I there any technology that might help me with that?

Thanks in advance


Solution

  • tl;dr: Introducing another EventHub - in between the original eventhub and the blob storage - which re-partitions data per MachineID - is the best way to go.

    In general, have one INJESTING EVENTHUB - which is just an entry point to your monitoring system. Use EventHubClient.send(eventData_without_partitionKey) approach to send to this INJESTING EVENTHUB. This will allow you to send with very low latency and high availability - as it will send to which ever partition that is currently taking less load and is available..

     --------------                     -----------                 ----------
    |              |    =========      |           |    ====       |          |
    |  INJESTING   |    RE-PARTITION > |  INTERIM  |    BLOB \     |   BLOB   |
    |  EVENTHUB    |    =========      |  EVENTHUB |    PUMP /     |          |
    |              |                   |           |    ====        ----------
     --------------                     -----------
    

    Most importantly, refrain from partitioning data directly on the Ingesting EventHub, for these factors:

    1. Highly available ingestion pipeline - Not associating events to a partition - will keep your ingestion pipeline highly available. Behind the scenes, we host each of your EventHubs Partition on a Container. When you provide PartitionKey on your EventData - that PartitionKey will be hash'ed to a specific partition. Now, the Send operation latency will be tied to that single Partition's availability - events like windows OS upgrade or our service upgrade etc., could impact them. Instead, if you stick to EventHubClient.send(without_PartitionKey) - we will route the EventData as soon as possible to the available partition - so, your ingestion pipeline is guaranteed to be Highly available.
    2. flexible data design - in distributed systems quite often you will soon need to re-partition data based on a different key. Be sure to - measure the probability in your system for this :).

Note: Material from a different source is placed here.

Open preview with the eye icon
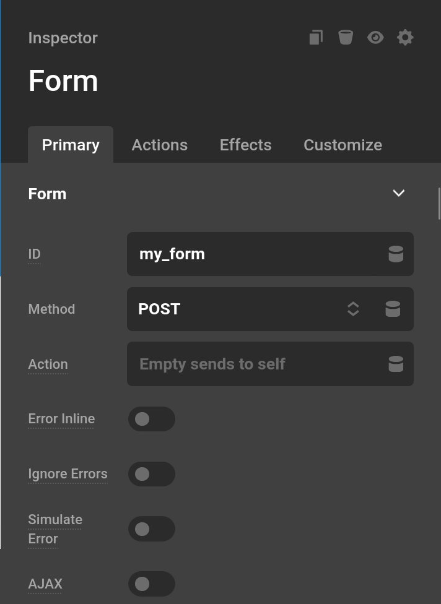441x604 pixels. point(375,37)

    Use Interim EventHubs as a way to partition data. i.e., in the RE-PARTITION module - you are simply replaying the original stream to INTERIM EVENTHUB by swapping one property to EventData.PARTITION_KEY - which was originally empty.

    // pseudo-code RE-PARTITION EVENTS
    foreach(eventData receivedFromIngestingEventHubs)
    {
        var newEventData = clone(eventData);
        eventHubClient.send(newEventData, eventData.Properties.get("machineId"))
    }
    

    What this makes sure - is that - all EventData's with a Specific MachineID are available on 1 and 1 - EventHubs Partition. You do not need to create 1M EventHubs Partitions. Each partition can hold infinite number of PartitionKeys. You could use EventProcessorHost to host this per partition logic or an Azure Stream analytics Job.

    Also, this is your chance to filter and produce an optimal stream - which is consumable by the down-stream processing pipeline.

    In the BLOB PUMP module (your down-stream processing pipeline) - when you consume events from a specific INTERIM EVENTHUB's Partition - you are now guaranteed to have all Events from a specific machineid - on this partition. Aggregate the events per your required size - 2k - based on the PartitionId (machineId) - you will not have all the events continuously - you will need to build an in-memory aggregation logic for this (using EventProcessorHost or AzureStreamAnalytics Job.